A word-for-word transcription of the data below is required.
---+---
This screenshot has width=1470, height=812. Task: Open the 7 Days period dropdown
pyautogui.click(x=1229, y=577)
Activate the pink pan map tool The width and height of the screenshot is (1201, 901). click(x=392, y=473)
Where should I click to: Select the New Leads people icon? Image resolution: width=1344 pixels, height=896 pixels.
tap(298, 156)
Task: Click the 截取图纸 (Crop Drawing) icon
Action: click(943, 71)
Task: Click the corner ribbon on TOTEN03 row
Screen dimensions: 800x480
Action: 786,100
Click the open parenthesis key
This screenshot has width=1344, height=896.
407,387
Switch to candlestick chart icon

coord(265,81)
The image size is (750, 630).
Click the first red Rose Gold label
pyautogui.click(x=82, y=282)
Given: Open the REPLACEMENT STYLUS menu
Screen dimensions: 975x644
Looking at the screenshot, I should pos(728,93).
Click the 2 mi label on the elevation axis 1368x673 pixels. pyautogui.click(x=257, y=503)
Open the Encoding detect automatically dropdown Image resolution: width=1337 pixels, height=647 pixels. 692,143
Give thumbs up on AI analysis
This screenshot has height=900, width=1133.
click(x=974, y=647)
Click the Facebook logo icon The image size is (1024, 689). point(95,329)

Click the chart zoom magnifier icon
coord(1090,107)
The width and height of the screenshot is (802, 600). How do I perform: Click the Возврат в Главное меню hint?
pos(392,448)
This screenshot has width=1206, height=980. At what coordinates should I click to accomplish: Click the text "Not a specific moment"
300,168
---+---
* Solution below
This screenshot has width=1470, height=812. Task: Open the 7 Days period dropdown
pyautogui.click(x=1229, y=577)
Activate the pink pan map tool The width and height of the screenshot is (1201, 901). click(x=392, y=473)
Where should I click to: Select the New Leads people icon? Image resolution: width=1344 pixels, height=896 pixels.
tap(298, 156)
Task: Click the 截取图纸 (Crop Drawing) icon
Action: click(943, 71)
Task: Click the corner ribbon on TOTEN03 row
Screen dimensions: 800x480
Action: 786,100
Click the open parenthesis key
This screenshot has width=1344, height=896.
407,387
Switch to candlestick chart icon

coord(265,81)
The image size is (750, 630).
Click the first red Rose Gold label
pyautogui.click(x=82, y=282)
Given: Open the REPLACEMENT STYLUS menu
Screen dimensions: 975x644
Looking at the screenshot, I should pos(728,93).
Click the 2 mi label on the elevation axis 1368x673 pixels. pyautogui.click(x=257, y=503)
Open the Encoding detect automatically dropdown Image resolution: width=1337 pixels, height=647 pixels. 692,143
Give thumbs up on AI analysis
This screenshot has height=900, width=1133.
click(x=974, y=647)
Click the Facebook logo icon The image size is (1024, 689). point(95,329)

Click the chart zoom magnifier icon
coord(1090,107)
The width and height of the screenshot is (802, 600). How do I perform: Click the Возврат в Главное меню hint?
pos(392,448)
This screenshot has width=1206, height=980. At what coordinates should I click to accomplish: Click the text "Not a specific moment"
300,168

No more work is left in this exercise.